PROBLEM DESCRIPTION: Your response should be an exact reproduction of the data below, beginning at the line containing "1288x930 pixels." and ending with the final line.

DATA EXCERPTS:
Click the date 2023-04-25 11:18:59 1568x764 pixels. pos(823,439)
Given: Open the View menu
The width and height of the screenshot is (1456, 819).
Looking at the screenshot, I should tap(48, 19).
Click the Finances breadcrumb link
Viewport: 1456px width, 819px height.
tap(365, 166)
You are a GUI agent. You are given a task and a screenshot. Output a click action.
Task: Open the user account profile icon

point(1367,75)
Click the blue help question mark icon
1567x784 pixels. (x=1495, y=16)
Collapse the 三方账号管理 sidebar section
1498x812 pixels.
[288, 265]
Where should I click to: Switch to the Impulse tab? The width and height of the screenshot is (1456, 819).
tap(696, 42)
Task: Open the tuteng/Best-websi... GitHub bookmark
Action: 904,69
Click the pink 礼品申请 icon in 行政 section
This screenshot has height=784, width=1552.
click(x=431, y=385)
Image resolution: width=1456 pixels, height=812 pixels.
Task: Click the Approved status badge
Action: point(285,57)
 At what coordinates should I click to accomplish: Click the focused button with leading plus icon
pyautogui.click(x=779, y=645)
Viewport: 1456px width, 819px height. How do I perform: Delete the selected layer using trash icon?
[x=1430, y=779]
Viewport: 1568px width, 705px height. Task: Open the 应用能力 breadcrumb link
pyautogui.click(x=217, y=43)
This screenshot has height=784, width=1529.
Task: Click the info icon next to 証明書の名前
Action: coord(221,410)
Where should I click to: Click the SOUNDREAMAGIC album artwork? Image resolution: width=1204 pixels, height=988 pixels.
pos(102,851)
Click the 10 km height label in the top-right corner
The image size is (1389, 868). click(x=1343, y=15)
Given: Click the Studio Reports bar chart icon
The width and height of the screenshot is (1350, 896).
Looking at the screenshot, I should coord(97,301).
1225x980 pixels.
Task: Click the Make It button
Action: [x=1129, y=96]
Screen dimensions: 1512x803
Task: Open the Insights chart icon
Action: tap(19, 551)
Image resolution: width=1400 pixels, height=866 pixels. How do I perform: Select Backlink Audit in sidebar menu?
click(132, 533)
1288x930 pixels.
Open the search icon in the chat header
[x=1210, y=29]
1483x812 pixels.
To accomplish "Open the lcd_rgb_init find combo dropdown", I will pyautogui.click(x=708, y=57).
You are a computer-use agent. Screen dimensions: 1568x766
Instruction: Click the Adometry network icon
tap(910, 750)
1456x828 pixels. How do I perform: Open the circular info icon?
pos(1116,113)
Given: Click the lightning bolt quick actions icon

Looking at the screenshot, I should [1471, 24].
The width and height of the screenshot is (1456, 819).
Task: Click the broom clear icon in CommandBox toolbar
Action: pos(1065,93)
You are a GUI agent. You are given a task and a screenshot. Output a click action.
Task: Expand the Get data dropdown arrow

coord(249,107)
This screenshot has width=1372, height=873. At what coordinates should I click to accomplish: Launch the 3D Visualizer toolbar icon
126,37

EXERCISE RESULT:
1288x930 pixels.
Open the search icon in the chat header
[x=1210, y=29]
1483x812 pixels.
To accomplish "Open the lcd_rgb_init find combo dropdown", I will pyautogui.click(x=708, y=57).
You are a computer-use agent. Screen dimensions: 1568x766
Instruction: Click the Adometry network icon
tap(910, 750)
1456x828 pixels. How do I perform: Open the circular info icon?
pos(1116,113)
Given: Click the lightning bolt quick actions icon

Looking at the screenshot, I should [1471, 24].
The width and height of the screenshot is (1456, 819).
Task: Click the broom clear icon in CommandBox toolbar
Action: pos(1065,93)
You are a GUI agent. You are given a task and a screenshot. Output a click action.
Task: Expand the Get data dropdown arrow

coord(249,107)
This screenshot has width=1372, height=873. At what coordinates should I click to accomplish: Launch the 3D Visualizer toolbar icon
126,37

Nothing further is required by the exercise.